SUPPLIED DATA:
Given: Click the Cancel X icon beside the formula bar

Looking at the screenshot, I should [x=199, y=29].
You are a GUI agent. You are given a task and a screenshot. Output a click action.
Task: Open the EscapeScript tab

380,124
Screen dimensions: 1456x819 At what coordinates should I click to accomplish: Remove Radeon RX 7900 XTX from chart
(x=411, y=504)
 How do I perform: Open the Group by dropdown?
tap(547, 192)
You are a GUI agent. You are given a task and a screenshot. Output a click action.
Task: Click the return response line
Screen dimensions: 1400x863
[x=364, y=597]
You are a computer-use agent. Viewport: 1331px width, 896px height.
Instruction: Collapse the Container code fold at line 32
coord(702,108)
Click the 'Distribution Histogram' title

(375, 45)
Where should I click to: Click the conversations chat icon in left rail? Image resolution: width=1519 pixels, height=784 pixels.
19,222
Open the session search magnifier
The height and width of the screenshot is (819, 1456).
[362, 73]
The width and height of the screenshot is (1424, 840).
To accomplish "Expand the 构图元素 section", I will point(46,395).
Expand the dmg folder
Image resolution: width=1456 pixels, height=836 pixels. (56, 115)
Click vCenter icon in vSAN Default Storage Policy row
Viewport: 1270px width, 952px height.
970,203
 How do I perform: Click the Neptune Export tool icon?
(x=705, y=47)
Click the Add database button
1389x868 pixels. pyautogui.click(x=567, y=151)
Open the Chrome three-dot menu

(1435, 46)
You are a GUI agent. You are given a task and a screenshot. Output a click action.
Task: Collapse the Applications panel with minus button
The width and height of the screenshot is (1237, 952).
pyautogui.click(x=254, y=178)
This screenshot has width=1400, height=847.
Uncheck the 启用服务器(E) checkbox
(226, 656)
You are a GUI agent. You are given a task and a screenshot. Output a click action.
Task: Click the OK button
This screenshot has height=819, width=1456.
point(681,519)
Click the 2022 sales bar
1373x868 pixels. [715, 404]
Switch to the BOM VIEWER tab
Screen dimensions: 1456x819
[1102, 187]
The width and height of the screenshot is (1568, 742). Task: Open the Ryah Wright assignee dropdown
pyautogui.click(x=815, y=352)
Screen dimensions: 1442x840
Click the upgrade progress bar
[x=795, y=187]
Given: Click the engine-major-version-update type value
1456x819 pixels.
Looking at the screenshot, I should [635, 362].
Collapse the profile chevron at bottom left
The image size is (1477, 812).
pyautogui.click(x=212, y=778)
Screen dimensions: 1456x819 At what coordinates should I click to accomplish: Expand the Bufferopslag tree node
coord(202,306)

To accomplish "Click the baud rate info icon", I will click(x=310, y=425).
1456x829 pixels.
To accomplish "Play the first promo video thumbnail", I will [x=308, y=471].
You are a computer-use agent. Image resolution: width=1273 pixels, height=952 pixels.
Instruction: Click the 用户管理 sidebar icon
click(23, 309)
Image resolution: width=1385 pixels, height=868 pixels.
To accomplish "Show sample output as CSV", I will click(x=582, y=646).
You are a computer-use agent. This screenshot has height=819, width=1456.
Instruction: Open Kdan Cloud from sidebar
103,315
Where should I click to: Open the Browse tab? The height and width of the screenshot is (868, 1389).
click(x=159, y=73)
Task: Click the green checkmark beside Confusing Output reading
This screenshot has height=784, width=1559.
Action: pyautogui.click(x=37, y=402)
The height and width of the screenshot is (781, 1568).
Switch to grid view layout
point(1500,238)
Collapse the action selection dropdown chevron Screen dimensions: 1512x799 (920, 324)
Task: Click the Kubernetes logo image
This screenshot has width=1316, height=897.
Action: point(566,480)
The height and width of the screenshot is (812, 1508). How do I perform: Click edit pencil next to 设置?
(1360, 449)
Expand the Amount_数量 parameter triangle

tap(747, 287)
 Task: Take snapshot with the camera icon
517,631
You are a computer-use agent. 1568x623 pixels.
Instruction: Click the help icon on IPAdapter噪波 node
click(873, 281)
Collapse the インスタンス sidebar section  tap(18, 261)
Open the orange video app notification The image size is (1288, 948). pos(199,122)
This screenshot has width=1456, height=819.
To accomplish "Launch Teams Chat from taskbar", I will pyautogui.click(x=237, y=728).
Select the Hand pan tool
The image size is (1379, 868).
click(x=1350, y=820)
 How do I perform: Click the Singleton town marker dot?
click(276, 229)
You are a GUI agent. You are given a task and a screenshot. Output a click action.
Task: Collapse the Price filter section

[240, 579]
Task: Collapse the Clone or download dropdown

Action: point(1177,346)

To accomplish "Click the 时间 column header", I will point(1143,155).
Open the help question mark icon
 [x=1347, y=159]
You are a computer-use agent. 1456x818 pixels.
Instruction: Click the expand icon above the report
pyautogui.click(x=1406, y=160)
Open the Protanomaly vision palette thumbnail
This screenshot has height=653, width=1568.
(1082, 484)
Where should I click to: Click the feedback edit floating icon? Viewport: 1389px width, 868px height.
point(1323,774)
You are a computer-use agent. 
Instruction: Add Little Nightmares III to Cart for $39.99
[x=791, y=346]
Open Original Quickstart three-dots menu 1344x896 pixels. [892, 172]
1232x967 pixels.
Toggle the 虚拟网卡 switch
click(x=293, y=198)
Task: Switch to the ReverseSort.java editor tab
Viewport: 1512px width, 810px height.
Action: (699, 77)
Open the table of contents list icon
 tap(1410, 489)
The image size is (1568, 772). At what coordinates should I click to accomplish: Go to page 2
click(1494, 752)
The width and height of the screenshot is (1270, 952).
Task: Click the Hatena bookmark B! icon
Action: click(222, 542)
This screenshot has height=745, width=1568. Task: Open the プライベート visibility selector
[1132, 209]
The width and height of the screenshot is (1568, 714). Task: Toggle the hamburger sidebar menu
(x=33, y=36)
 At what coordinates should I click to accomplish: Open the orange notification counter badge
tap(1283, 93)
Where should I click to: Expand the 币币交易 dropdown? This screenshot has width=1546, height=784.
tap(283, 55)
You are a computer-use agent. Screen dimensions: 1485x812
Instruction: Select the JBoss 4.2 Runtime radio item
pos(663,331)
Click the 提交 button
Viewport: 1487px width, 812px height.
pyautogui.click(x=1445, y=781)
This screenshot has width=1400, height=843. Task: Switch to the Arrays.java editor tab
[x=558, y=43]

WHAT TO WORK ON: Using the entries above, output exactly the lines between the line holding "You are a computer-use agent. 1456x818" and the line holding "You are a computer-use agent. Screen", end lines included, and nothing more.

WRITTEN SOLUTION:
You are a computer-use agent. 1456x818 pixels.
Instruction: Click the expand icon above the report
pyautogui.click(x=1406, y=160)
Open the Protanomaly vision palette thumbnail
This screenshot has height=653, width=1568.
(1082, 484)
Where should I click to: Click the feedback edit floating icon? Viewport: 1389px width, 868px height.
point(1323,774)
You are a computer-use agent. 
Instruction: Add Little Nightmares III to Cart for $39.99
[x=791, y=346]
Open Original Quickstart three-dots menu 1344x896 pixels. [892, 172]
1232x967 pixels.
Toggle the 虚拟网卡 switch
click(x=293, y=198)
Task: Switch to the ReverseSort.java editor tab
Viewport: 1512px width, 810px height.
Action: (699, 77)
Open the table of contents list icon
 tap(1410, 489)
The image size is (1568, 772). At what coordinates should I click to accomplish: Go to page 2
click(1494, 752)
The width and height of the screenshot is (1270, 952).
Task: Click the Hatena bookmark B! icon
Action: click(222, 542)
This screenshot has height=745, width=1568. Task: Open the プライベート visibility selector
[1132, 209]
The width and height of the screenshot is (1568, 714). Task: Toggle the hamburger sidebar menu
(x=33, y=36)
 At what coordinates should I click to accomplish: Open the orange notification counter badge
tap(1283, 93)
Where should I click to: Expand the 币币交易 dropdown? This screenshot has width=1546, height=784.
tap(283, 55)
You are a computer-use agent. Screen dimensions: 1485x812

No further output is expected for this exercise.